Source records
■ ■ ■ ■

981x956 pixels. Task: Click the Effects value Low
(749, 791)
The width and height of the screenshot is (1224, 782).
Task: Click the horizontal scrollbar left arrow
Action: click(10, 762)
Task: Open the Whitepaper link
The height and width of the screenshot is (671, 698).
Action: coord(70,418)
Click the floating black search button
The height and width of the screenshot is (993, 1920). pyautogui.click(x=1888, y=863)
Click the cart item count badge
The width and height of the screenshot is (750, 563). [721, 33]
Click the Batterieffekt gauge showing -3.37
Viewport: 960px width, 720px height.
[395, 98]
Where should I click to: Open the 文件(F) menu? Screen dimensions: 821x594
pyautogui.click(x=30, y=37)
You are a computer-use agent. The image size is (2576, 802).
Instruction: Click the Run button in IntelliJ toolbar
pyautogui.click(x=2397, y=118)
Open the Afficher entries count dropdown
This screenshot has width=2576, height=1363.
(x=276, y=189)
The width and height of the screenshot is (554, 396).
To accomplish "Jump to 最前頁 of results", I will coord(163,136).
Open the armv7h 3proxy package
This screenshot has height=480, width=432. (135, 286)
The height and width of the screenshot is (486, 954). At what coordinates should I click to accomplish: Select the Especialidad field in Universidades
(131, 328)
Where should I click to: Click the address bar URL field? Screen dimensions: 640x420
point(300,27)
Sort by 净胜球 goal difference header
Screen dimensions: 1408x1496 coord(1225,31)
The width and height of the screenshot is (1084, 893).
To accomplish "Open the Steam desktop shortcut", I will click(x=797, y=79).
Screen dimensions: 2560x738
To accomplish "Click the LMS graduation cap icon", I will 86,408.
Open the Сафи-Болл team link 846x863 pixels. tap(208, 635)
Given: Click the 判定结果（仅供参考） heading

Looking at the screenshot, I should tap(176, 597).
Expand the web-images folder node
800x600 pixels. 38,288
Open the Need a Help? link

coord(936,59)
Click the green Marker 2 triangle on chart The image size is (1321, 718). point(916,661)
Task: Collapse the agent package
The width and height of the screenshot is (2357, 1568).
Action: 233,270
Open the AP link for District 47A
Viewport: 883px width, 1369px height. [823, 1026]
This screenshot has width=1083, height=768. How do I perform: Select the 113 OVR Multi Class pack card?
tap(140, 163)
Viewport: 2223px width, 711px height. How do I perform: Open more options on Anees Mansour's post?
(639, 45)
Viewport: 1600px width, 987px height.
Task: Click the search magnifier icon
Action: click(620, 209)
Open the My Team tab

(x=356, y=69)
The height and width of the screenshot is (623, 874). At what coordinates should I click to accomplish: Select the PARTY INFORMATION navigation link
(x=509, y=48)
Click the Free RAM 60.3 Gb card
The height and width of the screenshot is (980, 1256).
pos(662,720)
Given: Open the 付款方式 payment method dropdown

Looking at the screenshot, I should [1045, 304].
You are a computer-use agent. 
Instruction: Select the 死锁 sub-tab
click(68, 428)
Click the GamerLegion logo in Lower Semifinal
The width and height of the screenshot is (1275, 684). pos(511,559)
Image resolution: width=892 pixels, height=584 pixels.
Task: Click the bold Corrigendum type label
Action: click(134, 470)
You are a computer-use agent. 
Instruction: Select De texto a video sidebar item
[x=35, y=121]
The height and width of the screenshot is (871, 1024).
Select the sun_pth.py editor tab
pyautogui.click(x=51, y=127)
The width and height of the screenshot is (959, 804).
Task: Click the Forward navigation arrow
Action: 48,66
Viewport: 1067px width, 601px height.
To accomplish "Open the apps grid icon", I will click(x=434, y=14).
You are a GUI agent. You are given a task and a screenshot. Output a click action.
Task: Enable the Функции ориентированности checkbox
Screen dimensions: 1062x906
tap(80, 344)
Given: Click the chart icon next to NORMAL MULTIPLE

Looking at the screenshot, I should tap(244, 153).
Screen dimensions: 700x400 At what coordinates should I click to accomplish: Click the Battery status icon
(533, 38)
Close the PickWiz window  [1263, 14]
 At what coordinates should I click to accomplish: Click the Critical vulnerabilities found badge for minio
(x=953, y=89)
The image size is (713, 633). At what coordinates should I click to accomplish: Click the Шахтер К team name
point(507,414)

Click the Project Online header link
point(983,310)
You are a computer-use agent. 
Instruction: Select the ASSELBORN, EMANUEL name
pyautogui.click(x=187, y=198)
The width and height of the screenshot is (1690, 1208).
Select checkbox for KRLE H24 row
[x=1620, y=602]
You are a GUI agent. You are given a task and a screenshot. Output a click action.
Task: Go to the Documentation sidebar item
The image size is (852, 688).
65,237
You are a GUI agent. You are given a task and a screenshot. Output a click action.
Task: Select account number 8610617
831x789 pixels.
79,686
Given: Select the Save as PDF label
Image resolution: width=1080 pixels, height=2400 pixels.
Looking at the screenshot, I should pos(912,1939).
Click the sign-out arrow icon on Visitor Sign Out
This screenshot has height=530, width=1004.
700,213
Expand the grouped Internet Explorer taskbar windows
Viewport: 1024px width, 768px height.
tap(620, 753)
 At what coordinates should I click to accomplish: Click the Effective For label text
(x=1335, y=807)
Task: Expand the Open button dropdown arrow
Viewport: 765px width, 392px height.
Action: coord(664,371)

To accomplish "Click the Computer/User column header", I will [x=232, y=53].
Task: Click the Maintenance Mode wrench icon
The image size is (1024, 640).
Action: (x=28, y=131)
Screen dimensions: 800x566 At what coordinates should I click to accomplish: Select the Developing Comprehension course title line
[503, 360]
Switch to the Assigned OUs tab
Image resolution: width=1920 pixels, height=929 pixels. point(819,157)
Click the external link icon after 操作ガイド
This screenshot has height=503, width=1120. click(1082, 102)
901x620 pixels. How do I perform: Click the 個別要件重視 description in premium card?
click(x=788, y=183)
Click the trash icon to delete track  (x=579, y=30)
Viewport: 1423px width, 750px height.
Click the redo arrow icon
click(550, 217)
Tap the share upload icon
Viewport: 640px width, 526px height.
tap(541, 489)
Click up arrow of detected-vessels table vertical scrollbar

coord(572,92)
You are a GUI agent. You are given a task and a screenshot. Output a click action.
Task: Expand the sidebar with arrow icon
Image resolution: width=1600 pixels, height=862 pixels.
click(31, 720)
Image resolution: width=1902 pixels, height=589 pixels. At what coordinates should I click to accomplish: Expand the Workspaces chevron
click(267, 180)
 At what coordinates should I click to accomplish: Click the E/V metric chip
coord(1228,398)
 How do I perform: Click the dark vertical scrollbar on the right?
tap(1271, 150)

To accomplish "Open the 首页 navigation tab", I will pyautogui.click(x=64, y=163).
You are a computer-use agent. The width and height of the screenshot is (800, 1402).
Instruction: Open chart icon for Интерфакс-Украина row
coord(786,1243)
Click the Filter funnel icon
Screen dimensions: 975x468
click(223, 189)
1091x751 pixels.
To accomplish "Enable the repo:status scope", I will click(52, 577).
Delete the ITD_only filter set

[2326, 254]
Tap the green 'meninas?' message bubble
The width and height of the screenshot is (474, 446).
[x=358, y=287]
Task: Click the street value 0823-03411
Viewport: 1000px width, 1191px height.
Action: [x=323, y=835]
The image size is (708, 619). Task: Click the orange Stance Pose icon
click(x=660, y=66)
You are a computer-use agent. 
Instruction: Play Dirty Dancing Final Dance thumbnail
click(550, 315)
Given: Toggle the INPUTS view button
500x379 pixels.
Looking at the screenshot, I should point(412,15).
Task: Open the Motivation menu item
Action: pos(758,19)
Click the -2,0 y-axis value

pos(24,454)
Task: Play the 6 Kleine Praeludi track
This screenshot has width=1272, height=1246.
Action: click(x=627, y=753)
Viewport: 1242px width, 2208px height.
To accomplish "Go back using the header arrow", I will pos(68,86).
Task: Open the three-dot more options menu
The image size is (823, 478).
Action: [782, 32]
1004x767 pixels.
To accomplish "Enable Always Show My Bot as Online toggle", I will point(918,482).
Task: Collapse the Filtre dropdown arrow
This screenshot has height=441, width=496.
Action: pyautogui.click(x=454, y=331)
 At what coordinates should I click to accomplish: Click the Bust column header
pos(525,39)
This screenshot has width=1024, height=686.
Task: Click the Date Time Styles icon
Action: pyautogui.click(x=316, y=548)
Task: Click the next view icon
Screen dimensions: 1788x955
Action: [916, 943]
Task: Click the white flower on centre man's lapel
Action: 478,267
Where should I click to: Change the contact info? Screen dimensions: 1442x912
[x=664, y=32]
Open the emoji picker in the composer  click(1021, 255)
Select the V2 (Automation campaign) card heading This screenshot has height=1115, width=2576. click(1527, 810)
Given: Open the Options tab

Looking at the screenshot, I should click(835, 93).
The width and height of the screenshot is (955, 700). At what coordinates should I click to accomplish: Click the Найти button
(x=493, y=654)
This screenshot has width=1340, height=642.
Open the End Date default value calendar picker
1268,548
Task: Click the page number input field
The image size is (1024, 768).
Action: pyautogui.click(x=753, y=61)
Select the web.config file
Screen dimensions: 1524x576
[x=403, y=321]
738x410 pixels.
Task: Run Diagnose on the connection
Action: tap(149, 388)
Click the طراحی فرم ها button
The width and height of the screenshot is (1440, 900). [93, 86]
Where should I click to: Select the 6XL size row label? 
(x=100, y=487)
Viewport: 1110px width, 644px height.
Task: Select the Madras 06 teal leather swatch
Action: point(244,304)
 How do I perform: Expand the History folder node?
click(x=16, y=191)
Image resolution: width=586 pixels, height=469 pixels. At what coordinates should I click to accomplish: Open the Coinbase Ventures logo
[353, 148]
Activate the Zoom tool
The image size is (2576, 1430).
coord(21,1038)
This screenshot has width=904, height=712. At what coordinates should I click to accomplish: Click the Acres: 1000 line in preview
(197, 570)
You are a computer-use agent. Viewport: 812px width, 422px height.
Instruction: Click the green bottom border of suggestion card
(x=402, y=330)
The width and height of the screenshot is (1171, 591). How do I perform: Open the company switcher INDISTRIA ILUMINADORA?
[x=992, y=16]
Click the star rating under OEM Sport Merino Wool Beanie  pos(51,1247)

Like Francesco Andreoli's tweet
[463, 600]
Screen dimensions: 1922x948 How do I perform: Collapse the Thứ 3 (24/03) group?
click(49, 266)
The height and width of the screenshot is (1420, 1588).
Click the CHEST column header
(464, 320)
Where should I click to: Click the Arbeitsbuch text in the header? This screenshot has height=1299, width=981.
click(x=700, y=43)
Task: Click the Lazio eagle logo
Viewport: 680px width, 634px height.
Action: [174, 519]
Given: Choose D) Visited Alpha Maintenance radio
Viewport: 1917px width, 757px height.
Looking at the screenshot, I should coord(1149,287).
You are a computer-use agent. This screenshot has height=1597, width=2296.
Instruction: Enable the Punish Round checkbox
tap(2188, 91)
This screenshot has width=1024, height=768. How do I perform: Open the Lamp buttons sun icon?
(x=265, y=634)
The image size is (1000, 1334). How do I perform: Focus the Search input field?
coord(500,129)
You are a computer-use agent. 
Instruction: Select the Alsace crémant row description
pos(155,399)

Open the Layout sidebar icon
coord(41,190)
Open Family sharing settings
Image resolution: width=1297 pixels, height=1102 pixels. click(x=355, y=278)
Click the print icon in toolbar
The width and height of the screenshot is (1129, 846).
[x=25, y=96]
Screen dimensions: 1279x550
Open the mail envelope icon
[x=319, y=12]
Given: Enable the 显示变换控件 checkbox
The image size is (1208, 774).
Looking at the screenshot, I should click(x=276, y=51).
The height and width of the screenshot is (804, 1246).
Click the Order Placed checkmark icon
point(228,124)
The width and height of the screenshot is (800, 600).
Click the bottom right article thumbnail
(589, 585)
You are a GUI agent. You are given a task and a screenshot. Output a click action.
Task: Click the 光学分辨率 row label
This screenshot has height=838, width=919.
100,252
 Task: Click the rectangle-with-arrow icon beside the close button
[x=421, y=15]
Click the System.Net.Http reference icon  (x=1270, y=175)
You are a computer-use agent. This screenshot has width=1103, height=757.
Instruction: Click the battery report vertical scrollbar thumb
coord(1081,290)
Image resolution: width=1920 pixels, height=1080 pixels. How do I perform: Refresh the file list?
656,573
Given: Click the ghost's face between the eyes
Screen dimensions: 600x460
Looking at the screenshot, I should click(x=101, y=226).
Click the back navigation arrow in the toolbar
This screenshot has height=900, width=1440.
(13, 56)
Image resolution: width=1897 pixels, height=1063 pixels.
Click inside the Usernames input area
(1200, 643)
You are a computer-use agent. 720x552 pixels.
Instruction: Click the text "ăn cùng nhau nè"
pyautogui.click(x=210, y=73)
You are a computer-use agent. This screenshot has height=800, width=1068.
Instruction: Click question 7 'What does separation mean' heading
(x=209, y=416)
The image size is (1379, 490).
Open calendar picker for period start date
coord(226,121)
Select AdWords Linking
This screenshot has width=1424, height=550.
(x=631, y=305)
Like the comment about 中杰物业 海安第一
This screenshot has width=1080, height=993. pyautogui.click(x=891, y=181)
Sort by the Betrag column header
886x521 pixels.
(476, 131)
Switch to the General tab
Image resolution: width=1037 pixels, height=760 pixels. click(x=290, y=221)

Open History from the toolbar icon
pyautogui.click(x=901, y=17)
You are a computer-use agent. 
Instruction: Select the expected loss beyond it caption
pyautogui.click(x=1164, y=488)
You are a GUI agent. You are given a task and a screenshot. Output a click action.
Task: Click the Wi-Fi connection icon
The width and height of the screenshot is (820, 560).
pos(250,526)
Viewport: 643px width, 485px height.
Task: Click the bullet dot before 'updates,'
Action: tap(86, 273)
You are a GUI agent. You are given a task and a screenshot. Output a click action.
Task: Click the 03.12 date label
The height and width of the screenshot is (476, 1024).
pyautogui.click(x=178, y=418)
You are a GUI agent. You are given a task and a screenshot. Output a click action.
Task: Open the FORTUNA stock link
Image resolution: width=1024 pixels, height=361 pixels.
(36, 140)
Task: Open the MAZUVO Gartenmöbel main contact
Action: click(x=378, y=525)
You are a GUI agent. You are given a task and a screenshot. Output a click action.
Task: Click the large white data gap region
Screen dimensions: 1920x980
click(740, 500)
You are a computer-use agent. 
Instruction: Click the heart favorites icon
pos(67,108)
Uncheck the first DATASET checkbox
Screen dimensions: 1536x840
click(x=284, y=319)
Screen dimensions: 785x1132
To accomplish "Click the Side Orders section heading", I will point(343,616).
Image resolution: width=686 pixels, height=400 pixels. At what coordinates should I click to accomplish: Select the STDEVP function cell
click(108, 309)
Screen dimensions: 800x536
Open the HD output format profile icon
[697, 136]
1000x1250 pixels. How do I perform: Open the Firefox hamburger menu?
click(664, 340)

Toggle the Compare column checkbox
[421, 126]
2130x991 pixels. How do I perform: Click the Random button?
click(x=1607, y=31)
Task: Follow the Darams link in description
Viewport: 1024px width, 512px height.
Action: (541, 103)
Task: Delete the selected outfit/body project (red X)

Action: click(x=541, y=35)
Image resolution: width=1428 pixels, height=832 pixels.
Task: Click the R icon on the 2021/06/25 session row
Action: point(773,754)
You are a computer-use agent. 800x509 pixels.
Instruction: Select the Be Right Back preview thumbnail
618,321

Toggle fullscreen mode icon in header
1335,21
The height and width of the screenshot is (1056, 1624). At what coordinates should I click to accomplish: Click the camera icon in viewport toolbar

■ ■ ■ ■

> _TASK ITEM_
Which lines of the records above hold the word "Maintenance"? Copy each one out.

> _COMPLETED EXERCISE_
Task: Click the Maintenance Mode wrench icon
Given: Choose D) Visited Alpha Maintenance radio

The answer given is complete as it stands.